AC Mitigation for Pipelines and CP Systems
AC mitigation reduces hazardous or damaging AC effects while preserving the intended DC behavior of the cathodic protection system.
Mitigation Goals
AC mitigation may be designed for personnel safety, coating protection during faults, AC corrosion control, equipment protection, or a combination of those objectives. The design goal must be defined before selecting hardware.

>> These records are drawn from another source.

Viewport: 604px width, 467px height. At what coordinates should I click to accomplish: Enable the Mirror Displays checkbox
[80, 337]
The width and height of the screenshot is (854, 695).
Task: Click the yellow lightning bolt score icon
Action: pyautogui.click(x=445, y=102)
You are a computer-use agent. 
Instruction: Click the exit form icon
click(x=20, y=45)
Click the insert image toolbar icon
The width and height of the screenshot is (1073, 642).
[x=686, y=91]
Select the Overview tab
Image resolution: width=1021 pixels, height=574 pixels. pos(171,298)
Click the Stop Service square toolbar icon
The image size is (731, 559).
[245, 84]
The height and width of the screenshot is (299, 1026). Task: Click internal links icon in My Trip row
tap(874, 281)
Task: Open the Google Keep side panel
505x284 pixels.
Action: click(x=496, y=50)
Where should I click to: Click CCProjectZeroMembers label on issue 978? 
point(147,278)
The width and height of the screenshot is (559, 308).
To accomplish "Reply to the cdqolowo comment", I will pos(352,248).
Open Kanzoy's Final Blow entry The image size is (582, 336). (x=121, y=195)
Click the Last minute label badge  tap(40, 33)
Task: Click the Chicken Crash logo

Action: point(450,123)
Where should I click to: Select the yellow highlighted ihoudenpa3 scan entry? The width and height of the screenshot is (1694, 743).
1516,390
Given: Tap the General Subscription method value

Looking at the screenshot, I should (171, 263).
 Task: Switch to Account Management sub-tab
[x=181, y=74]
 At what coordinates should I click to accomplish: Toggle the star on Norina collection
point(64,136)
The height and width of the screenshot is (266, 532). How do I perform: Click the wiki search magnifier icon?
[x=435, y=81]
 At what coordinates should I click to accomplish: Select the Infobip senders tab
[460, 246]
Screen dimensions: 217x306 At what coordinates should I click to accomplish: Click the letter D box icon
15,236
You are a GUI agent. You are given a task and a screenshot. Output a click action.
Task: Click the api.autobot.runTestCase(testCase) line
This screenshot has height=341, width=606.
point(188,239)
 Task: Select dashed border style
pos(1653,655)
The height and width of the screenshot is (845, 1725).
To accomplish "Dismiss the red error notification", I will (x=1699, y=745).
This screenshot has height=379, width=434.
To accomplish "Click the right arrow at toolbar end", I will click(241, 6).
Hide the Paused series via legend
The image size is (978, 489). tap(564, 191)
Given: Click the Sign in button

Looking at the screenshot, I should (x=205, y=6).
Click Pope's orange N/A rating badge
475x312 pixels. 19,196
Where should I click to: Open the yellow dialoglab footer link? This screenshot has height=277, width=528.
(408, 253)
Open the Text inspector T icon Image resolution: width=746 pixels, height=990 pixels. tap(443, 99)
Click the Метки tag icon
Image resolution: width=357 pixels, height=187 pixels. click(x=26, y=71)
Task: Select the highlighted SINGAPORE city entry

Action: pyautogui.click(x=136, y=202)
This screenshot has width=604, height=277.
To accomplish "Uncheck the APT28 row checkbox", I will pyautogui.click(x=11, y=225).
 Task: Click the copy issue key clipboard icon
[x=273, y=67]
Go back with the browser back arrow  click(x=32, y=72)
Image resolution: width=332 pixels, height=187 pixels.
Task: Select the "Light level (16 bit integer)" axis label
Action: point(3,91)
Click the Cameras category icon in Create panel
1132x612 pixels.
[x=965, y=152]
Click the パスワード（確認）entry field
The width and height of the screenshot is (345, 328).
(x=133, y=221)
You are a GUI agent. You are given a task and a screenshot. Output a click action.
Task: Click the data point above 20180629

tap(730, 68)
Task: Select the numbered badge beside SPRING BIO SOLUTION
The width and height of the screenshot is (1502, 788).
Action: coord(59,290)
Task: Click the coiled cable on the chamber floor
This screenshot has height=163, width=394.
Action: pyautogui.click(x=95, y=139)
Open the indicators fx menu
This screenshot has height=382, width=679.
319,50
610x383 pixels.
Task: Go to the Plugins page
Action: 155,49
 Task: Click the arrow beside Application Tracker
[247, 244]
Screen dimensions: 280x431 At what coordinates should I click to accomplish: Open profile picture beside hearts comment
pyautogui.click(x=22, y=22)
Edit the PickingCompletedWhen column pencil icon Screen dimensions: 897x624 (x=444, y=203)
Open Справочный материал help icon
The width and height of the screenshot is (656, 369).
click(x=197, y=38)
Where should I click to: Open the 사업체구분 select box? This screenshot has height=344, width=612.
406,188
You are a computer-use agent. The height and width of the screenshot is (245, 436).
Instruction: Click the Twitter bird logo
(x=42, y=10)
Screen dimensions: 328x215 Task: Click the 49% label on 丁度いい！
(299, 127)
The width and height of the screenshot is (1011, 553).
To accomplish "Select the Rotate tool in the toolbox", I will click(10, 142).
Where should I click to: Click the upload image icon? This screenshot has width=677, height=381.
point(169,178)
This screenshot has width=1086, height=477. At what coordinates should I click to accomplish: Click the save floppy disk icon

Common Mitigation Elements
| Element | Purpose |
|---|---|
| Gradient control mat | Reduces touch-and-step voltage around aboveground appurtenances. |
| Gradient control wire or zinc ribbon | Provides distributed grounding along affected pipeline sections. |
| Decoupling device | Passes AC or fault current while blocking or limiting DC current so CP is not shorted. |
| Surge protection | Protects insulating joints, equipment, and CP components from lightning or fault transients. |
| Grounding cell or sacrificial grounding | Provides AC grounding and may also participate in corrosion-control strategy depending on configuration. |
Design Cautions
- Grounding that reduces AC voltage can also drain CP current if not decoupled correctly.
- Mitigation equipment must be rated for steady-state, fault, and lightning conditions.
- AC voltage reduction alone does not automatically prove AC corrosion risk has been eliminated.
- Isolation devices may need surge protection where AC or lightning exposure exists.
- Post-installation testing is needed to confirm both AC mitigation and CP performance.